* **Source data**:
►

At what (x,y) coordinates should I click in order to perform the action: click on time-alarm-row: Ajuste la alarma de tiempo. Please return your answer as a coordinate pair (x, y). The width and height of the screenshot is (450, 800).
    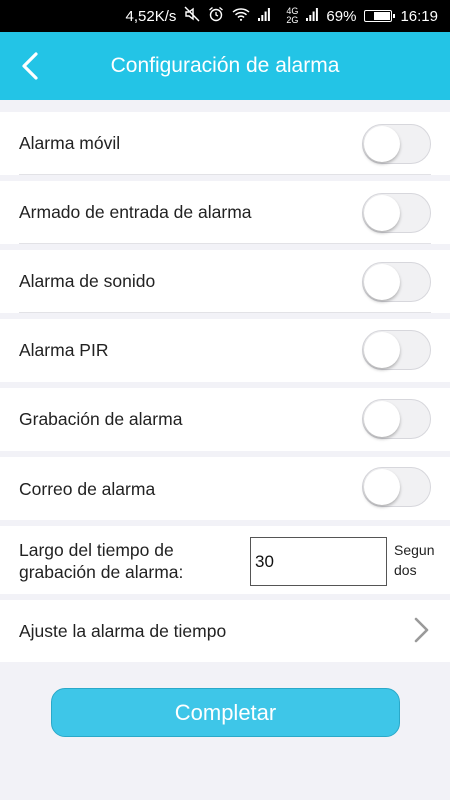
    Looking at the image, I should click on (225, 631).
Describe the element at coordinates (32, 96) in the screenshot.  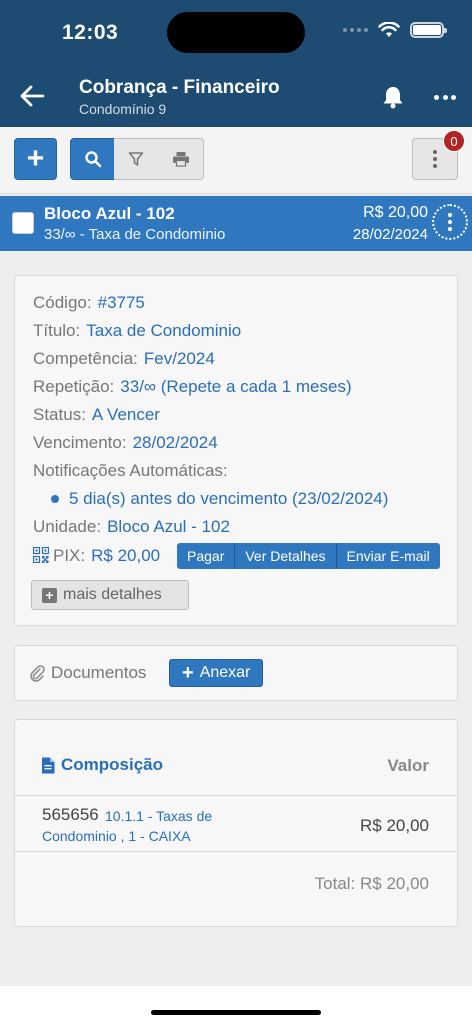
I see `back-arrow-icon` at that location.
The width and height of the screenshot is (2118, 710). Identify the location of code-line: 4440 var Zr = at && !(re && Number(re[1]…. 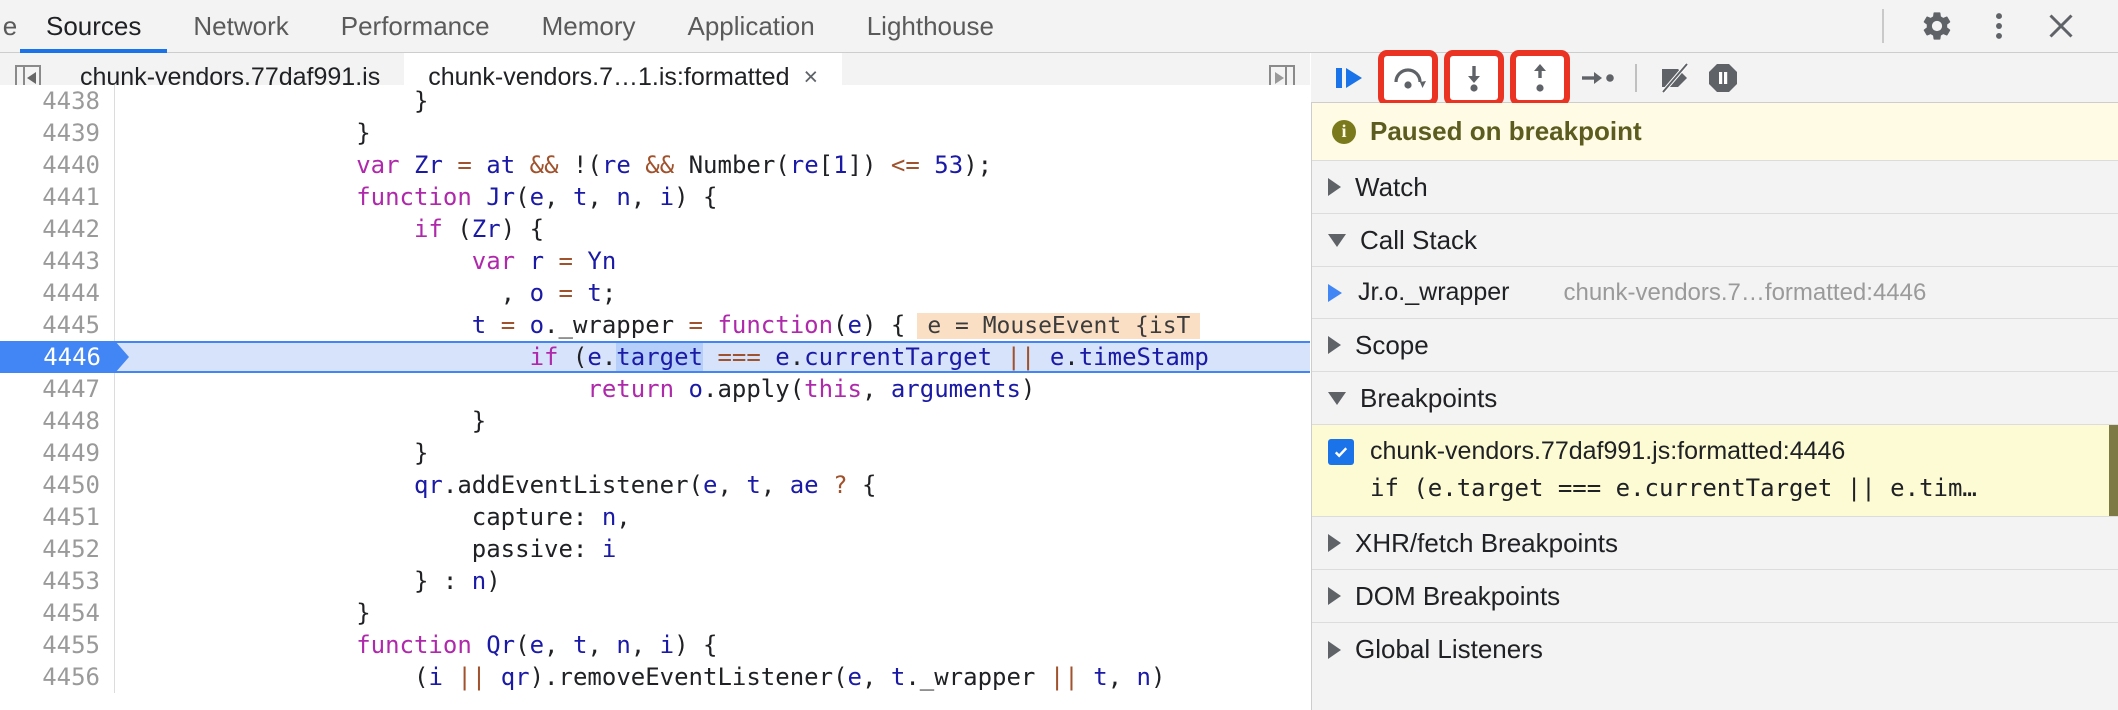
(655, 165).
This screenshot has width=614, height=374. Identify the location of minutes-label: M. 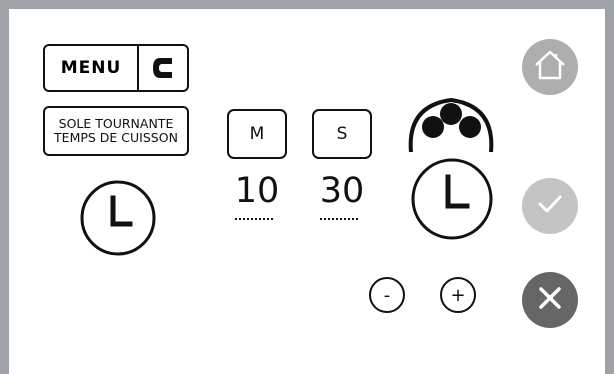
(257, 134).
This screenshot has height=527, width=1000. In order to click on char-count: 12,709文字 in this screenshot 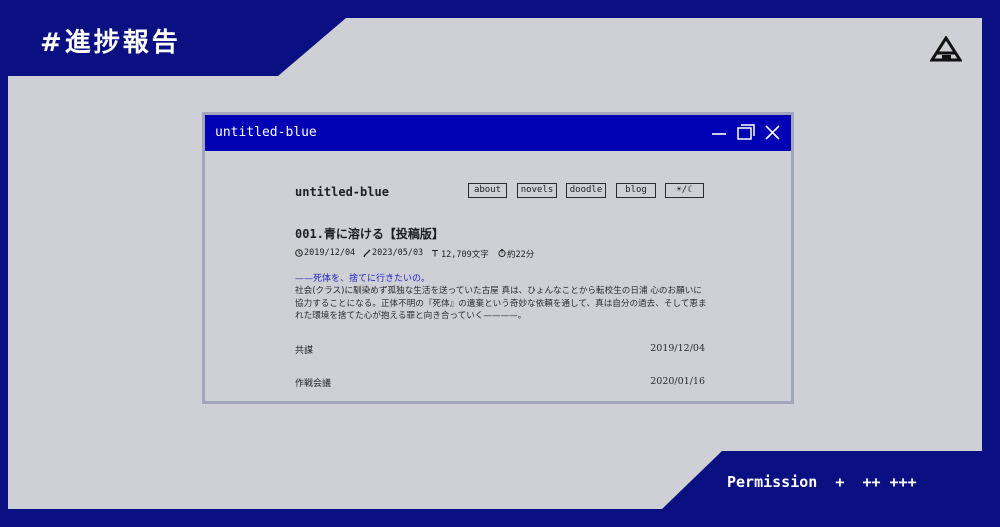, I will do `click(465, 255)`.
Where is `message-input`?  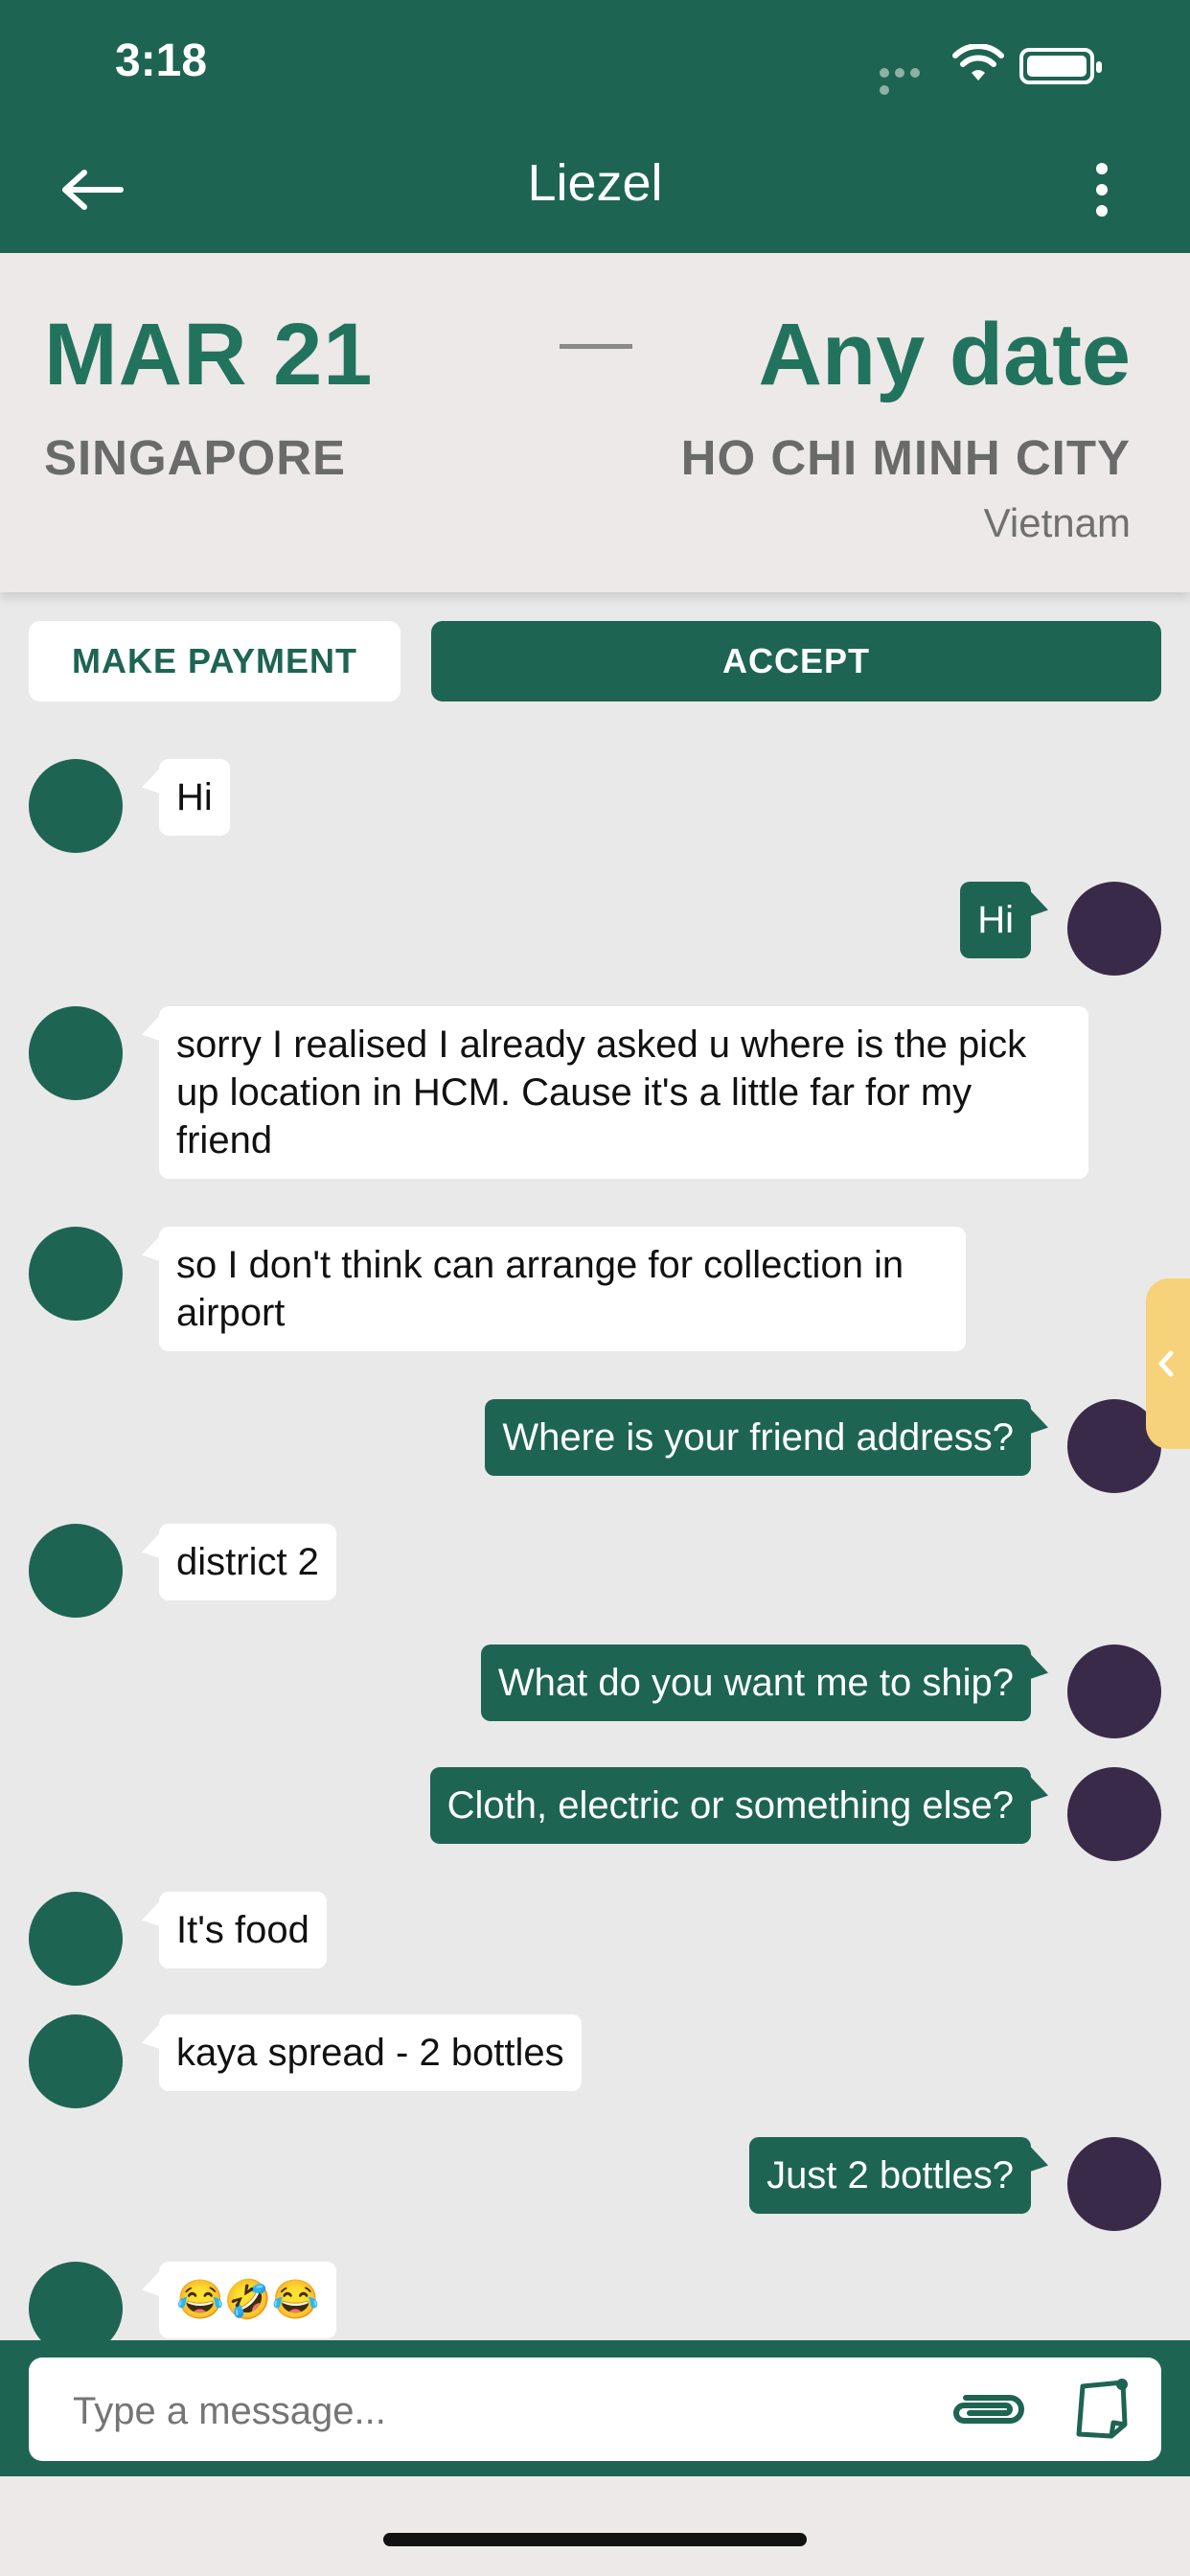
message-input is located at coordinates (504, 2411).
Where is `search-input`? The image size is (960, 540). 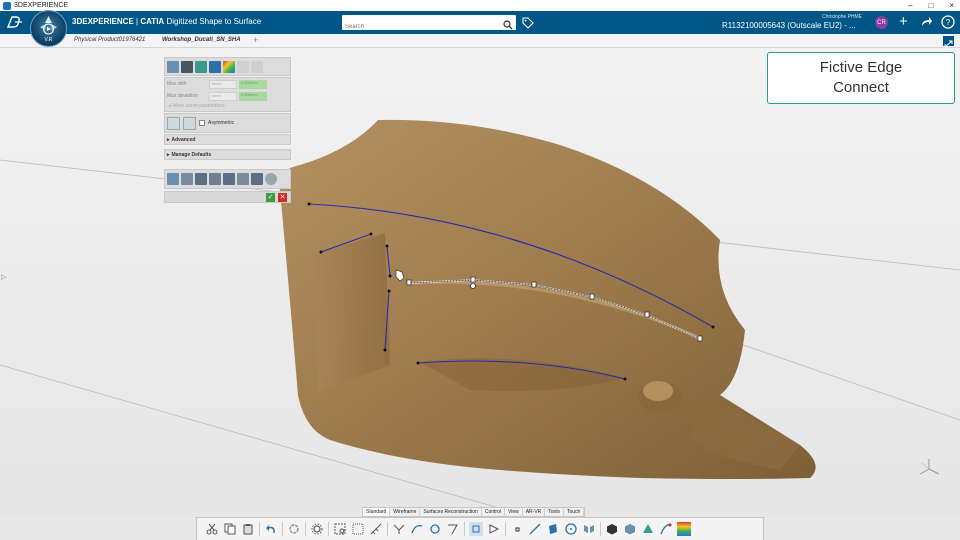
search-input is located at coordinates (417, 27).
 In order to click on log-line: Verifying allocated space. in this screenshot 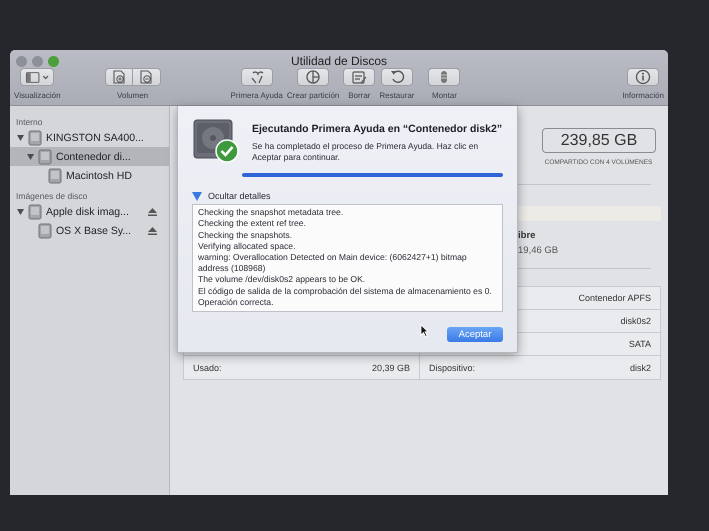, I will do `click(247, 246)`.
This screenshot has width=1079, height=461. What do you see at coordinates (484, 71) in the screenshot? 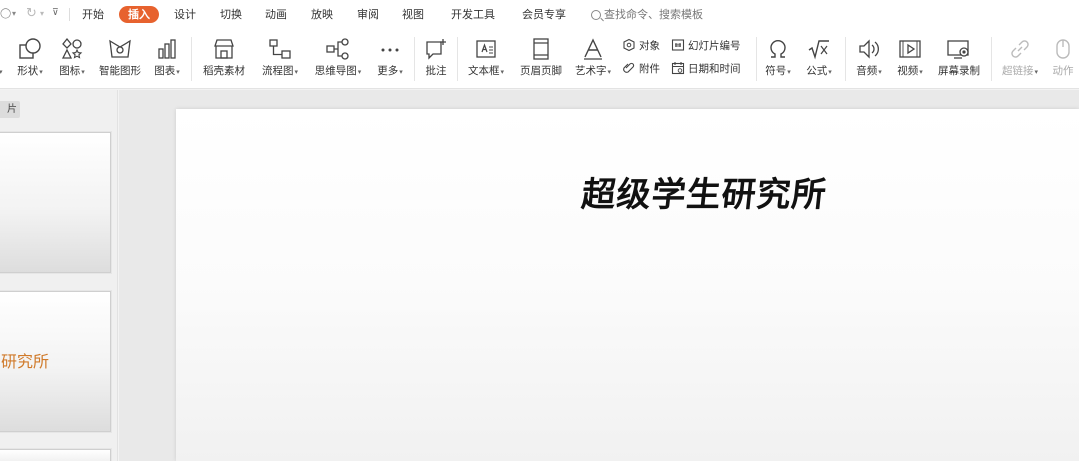
I see `textbox-label: 文本框` at bounding box center [484, 71].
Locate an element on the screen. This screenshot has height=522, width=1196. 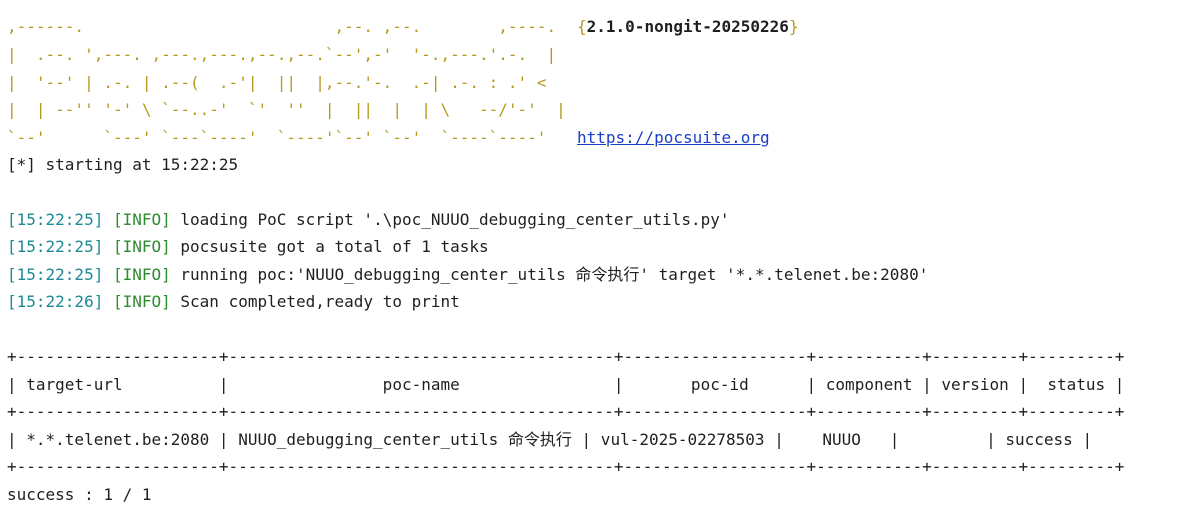
log-message: pocsusite got a total of 1 tasks is located at coordinates (334, 246).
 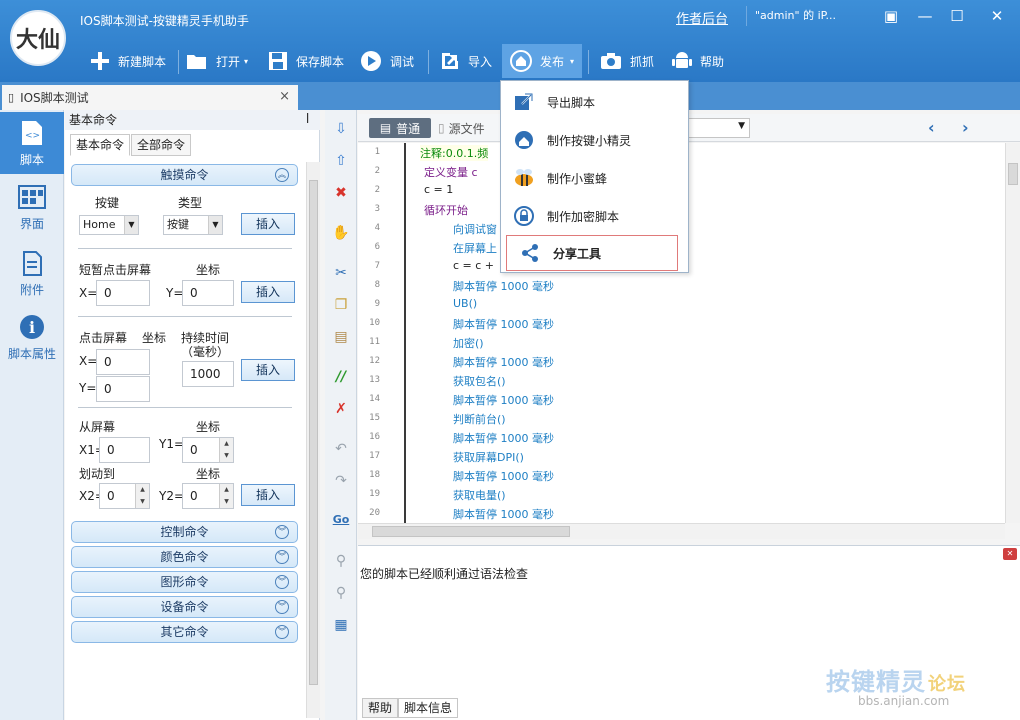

◄

* **Task prompt**: Write out the data word for word, starting with the first line and going on through the line with "at that location.", with that line included. Leave the pictures out.

* **Response for this exercise**:
At what (x,y) coordinates should I click in order to perform the action: click on time-alarm-row: Ajuste la alarma de tiempo. Please return your answer as a coordinate pair (x, y). The width and height of the screenshot is (450, 800).
    Looking at the image, I should click on (225, 631).
Describe the element at coordinates (32, 96) in the screenshot.  
I see `back-arrow-icon` at that location.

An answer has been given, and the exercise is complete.